# New Rancilio Silvia for Europe - "Silvia E"



## hez (Apr 30, 2015)

Hi All,

I'm looking to purchase a Silvia and have just been informed by the retailer that there is a new one that would be supplied, so called the "Silvia E".

Apparently it has a couple of changes to meet new EU regulations, so it now goes into standby mode automatically after 30 mins with no extraction and also comes with insulation on the boiler.

These changes don't bother me (in fact the insulation will probably help with the heat stability), but I just wanted to check in here to see if anyone has heard anything similar and that it is legit?

I've also contacted Rancilio directly so will post their response when I hear back.

Cheers,

hez


----------



## Daren (Jan 16, 2012)

Not sure I like the sound of the standby feature. 30 minutes is about the right time for the machine to warm up. That means the machine goes into standby when you want to use it?

I'm fairly sure the last model of Silvia came with an insulated boiler? If it didn't it's a simple and cheap DIY job


----------



## Mrboots2u (May 10, 2013)

============================================================

What you will do »
Reproduce the Silvia E forum thread word for word, everything from "These changes don't" down to "(Jan 16, 2012)".

============================================================

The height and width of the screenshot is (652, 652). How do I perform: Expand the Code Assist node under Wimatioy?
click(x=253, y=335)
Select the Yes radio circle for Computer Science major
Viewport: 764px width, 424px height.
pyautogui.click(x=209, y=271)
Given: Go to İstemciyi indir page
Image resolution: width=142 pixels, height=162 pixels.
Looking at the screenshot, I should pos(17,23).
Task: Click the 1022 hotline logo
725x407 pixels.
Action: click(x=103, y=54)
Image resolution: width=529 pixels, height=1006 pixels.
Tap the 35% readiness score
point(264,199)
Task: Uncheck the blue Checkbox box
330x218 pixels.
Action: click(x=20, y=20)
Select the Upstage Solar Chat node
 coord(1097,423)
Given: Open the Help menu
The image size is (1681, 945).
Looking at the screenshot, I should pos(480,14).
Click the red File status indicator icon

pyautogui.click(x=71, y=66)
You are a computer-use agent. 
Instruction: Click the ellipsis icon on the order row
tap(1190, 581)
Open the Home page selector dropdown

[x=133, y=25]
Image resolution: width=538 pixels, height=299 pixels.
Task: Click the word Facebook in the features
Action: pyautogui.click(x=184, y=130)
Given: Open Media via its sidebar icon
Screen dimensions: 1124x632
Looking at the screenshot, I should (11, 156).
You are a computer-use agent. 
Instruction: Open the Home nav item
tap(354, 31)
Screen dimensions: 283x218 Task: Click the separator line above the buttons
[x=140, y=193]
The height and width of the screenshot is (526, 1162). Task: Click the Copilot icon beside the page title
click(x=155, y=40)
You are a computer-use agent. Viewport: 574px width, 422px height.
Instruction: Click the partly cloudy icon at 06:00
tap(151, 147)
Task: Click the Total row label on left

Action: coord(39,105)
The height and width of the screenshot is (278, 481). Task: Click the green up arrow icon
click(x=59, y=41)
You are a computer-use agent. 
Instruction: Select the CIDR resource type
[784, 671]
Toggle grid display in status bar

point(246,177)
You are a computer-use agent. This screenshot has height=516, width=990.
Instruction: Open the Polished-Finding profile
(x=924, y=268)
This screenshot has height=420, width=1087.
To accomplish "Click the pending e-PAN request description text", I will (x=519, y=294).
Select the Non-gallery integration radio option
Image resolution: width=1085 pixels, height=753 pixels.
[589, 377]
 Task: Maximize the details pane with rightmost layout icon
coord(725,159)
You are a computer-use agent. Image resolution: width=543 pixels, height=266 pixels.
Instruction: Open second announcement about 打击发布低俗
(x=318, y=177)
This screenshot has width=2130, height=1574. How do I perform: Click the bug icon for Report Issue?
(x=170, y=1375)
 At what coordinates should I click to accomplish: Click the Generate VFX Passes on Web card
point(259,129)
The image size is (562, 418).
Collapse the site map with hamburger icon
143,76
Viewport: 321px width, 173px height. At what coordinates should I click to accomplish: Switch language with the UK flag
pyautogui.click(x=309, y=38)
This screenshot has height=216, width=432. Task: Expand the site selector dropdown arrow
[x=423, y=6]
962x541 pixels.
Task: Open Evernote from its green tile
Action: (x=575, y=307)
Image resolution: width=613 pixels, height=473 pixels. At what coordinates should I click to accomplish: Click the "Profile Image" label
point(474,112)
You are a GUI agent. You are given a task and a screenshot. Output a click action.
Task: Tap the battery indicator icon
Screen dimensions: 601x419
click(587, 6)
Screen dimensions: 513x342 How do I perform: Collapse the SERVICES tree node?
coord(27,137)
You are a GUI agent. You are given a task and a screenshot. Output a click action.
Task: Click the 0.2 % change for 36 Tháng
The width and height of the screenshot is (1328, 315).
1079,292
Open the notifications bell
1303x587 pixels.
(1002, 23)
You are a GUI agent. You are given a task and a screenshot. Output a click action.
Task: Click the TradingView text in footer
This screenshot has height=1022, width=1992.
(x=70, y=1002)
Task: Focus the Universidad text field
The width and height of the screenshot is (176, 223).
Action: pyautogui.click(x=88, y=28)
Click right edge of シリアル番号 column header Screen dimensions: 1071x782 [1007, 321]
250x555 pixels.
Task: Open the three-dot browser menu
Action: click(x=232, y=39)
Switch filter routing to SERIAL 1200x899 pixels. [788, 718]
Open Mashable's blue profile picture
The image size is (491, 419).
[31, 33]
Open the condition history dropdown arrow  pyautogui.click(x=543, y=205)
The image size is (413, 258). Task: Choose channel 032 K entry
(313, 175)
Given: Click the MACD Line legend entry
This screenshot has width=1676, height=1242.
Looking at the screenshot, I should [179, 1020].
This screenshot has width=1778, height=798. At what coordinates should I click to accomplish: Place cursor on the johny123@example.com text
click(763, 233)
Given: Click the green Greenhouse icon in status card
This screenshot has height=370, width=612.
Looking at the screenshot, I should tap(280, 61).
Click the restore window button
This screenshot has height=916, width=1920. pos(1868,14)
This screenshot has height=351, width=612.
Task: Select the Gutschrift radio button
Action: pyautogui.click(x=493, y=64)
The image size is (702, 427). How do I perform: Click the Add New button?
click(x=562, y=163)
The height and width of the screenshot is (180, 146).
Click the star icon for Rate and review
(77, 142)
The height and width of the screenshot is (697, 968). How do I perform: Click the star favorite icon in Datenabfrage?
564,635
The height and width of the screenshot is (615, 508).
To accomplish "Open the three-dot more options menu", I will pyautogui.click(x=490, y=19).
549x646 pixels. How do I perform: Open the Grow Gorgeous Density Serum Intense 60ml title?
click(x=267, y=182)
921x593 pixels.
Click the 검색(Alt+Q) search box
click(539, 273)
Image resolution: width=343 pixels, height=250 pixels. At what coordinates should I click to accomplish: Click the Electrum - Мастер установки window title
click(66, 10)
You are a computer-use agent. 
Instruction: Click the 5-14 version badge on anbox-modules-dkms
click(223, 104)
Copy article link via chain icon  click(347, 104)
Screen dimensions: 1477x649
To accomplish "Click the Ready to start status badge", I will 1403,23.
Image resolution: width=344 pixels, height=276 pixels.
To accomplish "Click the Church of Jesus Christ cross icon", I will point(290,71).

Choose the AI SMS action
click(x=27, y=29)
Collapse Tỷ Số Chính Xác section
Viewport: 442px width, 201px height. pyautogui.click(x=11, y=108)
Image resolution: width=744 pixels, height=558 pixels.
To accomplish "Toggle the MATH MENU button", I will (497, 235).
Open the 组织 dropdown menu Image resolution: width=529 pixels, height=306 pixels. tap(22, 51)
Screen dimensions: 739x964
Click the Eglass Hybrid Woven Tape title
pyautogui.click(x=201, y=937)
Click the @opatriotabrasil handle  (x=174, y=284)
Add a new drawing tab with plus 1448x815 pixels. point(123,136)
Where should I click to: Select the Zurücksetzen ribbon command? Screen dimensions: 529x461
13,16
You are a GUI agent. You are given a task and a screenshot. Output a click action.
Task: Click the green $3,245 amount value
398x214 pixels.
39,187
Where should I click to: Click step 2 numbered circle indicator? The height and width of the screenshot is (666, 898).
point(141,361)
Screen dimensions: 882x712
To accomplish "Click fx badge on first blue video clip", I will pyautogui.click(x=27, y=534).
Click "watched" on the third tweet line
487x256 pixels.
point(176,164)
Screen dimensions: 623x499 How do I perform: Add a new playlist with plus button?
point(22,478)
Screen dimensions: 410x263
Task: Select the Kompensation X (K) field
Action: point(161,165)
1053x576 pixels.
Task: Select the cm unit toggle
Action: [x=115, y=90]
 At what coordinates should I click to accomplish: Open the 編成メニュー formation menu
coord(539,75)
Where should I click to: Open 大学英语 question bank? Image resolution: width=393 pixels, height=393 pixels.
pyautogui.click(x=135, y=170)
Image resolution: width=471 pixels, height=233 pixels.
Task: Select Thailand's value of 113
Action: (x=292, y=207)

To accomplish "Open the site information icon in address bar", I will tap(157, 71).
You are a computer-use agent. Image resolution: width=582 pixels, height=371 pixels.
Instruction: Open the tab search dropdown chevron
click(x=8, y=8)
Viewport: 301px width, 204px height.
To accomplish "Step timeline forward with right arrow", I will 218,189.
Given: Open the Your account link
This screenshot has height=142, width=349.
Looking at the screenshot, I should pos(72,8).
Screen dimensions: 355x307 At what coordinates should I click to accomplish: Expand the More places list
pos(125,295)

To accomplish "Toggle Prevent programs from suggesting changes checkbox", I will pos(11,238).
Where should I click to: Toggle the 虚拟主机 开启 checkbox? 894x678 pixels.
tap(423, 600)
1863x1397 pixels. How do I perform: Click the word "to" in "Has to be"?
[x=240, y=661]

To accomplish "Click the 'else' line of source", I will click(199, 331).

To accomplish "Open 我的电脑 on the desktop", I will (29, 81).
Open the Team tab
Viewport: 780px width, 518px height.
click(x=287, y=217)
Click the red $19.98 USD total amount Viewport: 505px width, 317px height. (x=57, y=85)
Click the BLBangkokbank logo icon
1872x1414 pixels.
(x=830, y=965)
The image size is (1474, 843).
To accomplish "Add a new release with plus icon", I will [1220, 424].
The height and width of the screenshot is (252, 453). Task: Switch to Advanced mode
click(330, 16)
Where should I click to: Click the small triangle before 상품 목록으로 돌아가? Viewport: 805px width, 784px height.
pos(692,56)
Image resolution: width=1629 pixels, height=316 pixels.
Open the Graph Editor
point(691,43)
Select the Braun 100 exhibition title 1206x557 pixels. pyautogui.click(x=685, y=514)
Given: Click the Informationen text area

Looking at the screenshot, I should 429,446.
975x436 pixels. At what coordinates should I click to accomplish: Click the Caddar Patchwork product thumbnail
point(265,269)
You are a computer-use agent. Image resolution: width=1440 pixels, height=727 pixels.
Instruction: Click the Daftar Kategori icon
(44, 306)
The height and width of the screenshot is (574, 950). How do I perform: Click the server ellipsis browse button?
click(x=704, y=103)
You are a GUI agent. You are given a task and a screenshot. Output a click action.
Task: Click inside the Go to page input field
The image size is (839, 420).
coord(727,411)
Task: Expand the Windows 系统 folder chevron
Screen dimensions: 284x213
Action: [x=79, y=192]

============================================================

Complete response »
These changes don't bother me (in fact the insulation will probably help with the heat stability), but I just wanted to check in here to see if anyone has heard anything similar and that it is legit?

I've also contacted Rancilio directly so will post their response when I hear back.

Cheers,

hez


----------



## Daren (Jan 16, 2012)